Problem requirements:
Could you copy out the listing below word for word, leaving out the pictures?
## START Information shown
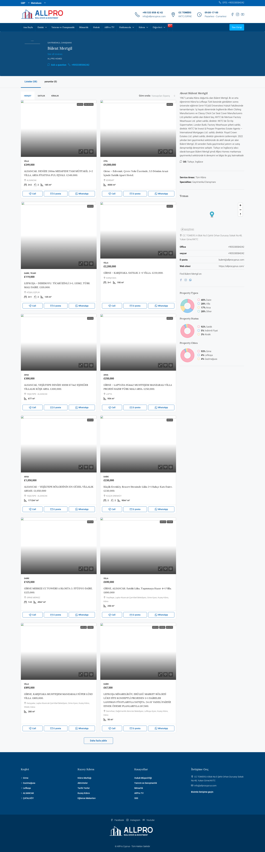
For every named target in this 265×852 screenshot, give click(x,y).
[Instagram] (186, 280)
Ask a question (58, 64)
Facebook (119, 820)
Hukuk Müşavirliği (143, 778)
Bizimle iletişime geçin (202, 792)
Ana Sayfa (28, 27)
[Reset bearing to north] (240, 214)
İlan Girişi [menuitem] (237, 27)
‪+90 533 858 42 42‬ (153, 12)
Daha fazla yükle (98, 740)
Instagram (135, 820)
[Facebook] (181, 280)
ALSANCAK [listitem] (28, 793)
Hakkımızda (125, 27)
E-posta (57, 193)
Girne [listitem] (25, 778)
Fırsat (169, 522)
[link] (59, 128)
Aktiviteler (83, 783)
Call (34, 193)
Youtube (150, 820)
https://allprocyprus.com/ (231, 266)
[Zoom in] (240, 205)
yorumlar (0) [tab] (50, 81)
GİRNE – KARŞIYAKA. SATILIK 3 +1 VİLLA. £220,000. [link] (133, 272)
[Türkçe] (170, 25)
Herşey (27, 96)
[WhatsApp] (191, 280)
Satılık (41, 96)
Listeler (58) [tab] (31, 81)
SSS (136, 798)
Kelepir (169, 627)
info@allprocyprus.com (154, 16)
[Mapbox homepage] (187, 229)
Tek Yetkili (88, 104)
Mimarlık (83, 27)
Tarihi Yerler (84, 788)
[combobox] (163, 96)
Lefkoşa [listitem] (27, 788)
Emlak (41, 27)
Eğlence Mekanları (87, 798)
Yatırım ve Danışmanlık (63, 27)
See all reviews (55, 54)
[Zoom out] (240, 209)
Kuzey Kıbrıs (84, 793)
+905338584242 (80, 64)
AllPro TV (109, 27)
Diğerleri (157, 27)
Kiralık (55, 96)
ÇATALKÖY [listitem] (28, 798)
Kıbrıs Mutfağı (84, 778)
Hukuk (96, 27)
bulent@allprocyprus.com (231, 259)
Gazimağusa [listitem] (29, 783)
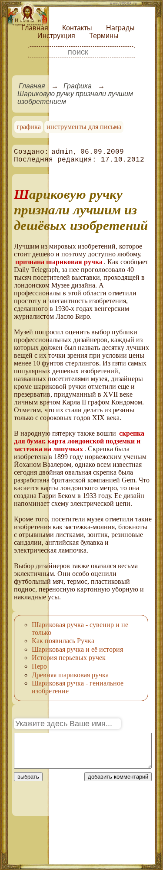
## END Information shown
Result of this task:
For every named target in this 265×852 screenshot, give click(x,y).
[Instagram] (186, 280)
Ask a question (58, 64)
Facebook (119, 820)
Hukuk Müşavirliği (143, 778)
Bizimle iletişime geçin (202, 792)
Ana Sayfa (28, 27)
[Reset bearing to north] (240, 214)
İlan Girişi [menuitem] (237, 27)
‪+90 533 858 42 42‬ (153, 12)
Daha fazla yükle (98, 740)
Instagram (135, 820)
[Facebook] (181, 280)
ALSANCAK [listitem] (28, 793)
Hakkımızda (125, 27)
E-posta (57, 193)
Girne [listitem] (25, 778)
Fırsat (169, 522)
[link] (59, 128)
Aktiviteler (83, 783)
Call (34, 193)
Youtube (150, 820)
https://allprocyprus.com/ (231, 266)
[Zoom in] (240, 205)
yorumlar (0) [tab] (50, 81)
GİRNE – KARŞIYAKA. SATILIK 3 +1 VİLLA. £220,000. [link] (133, 272)
[Türkçe] (170, 25)
Herşey (27, 96)
[WhatsApp] (191, 280)
Satılık (41, 96)
Listeler (58) [tab] (31, 81)
SSS (136, 798)
Kelepir (169, 627)
info@allprocyprus.com (154, 16)
[Mapbox homepage] (187, 229)
Tek Yetkili (88, 104)
Mimarlık (83, 27)
Tarihi Yerler (84, 788)
[combobox] (163, 96)
Lefkoşa [listitem] (27, 788)
Emlak (41, 27)
Eğlence Mekanları (87, 798)
Yatırım ve Danışmanlık (63, 27)
See all reviews (55, 54)
[Zoom out] (240, 209)
Kuzey Kıbrıs (84, 793)
+905338584242 (80, 64)
AllPro TV (109, 27)
Diğerleri (157, 27)
Kiralık (55, 96)
ÇATALKÖY [listitem] (28, 798)
Kıbrıs Mutfağı (84, 778)
Hukuk (96, 27)
bulent@allprocyprus.com (231, 259)
Gazimağusa [listitem] (29, 783)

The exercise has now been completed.